Years ago I lived out in Africa and I regularly accompanied my husband into the back of beyond, where he carried out his work.
On one of these trips he suddenly stopped the Landrover, leapt out and started scrabbling round in the undergrowth at the side of the road. He returned holding a chicken egg which was in the process of hatching.
I was despatched to try to find the mother but couldn't even find any sign of human habitation, let alone a hen. So the egg joined us in the cab and off we went. A shrug, a final heave to get out of his shell, and a lovely little chick emerged. I doubt there's another that's been born on someone's lap while being chauffered round the bush. He was named Carruthers.
We were on our way to a nearby town to get provisions; it was a cool day and the sky was overcast. We could hear thunder in the distance and rain threatened. Under normal circumstances the little chick would be tucked up safe and warm under his mum, so how best could I replicate those conditions for him?
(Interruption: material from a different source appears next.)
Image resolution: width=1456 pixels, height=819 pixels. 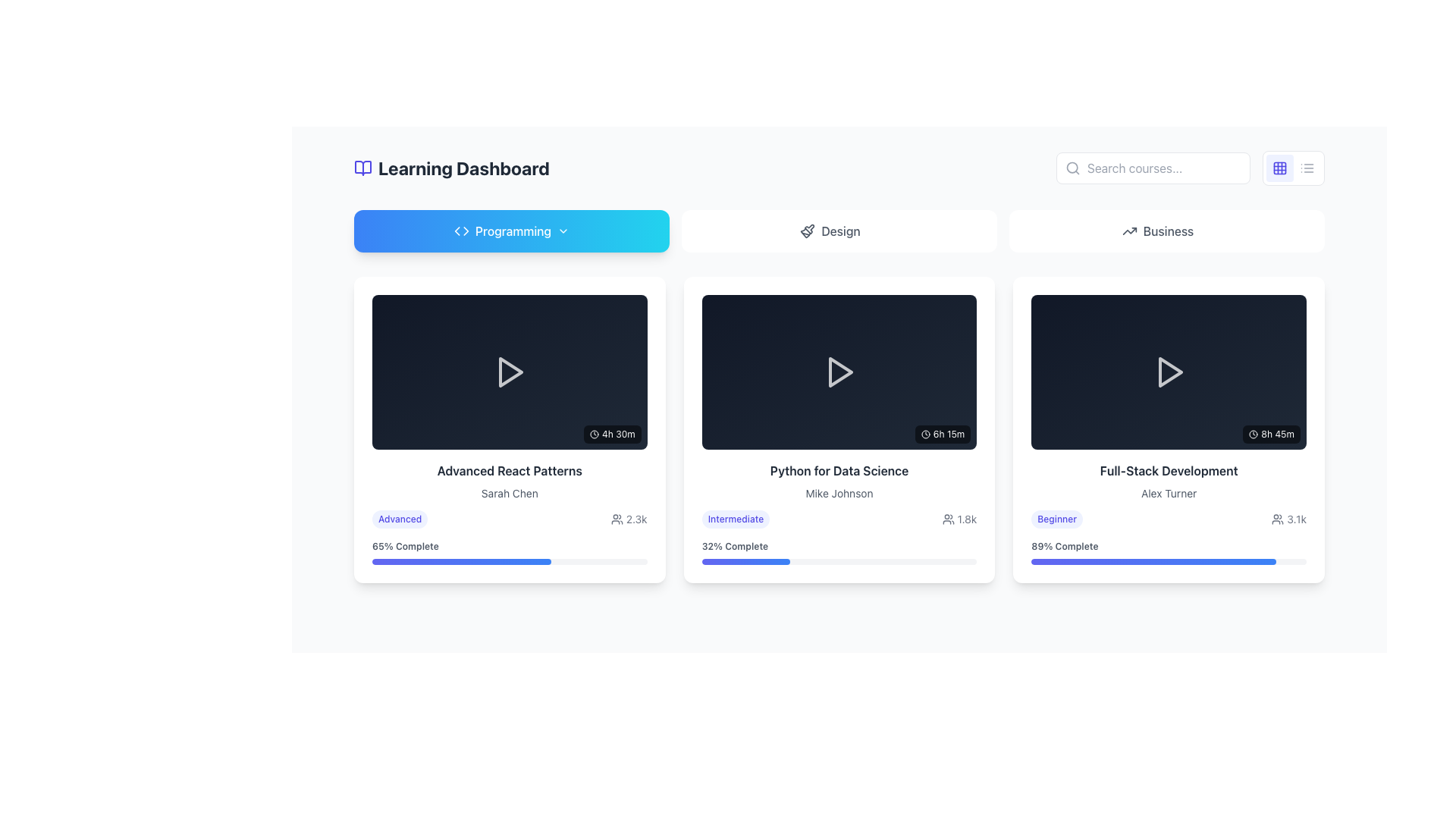 What do you see at coordinates (511, 372) in the screenshot?
I see `the triangular gray play icon located in the center of the 'Advanced React Patterns' video thumbnail` at bounding box center [511, 372].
I came up with the perfect solution. Which is how I came to be doing my shopping with a chick tucked in my bra. Of course people didn't know I was carting a newborn piece of poultry in my cleavage. All they could see was my bosom bouncing about in a rather unnatural manner as Carruthers shifted position to get comfy.
We got quite a few startled stares, I can tell you. But Carruthers didn't care and to be honest, my 32A's had never had so much attention from complete strangers, so neither did I.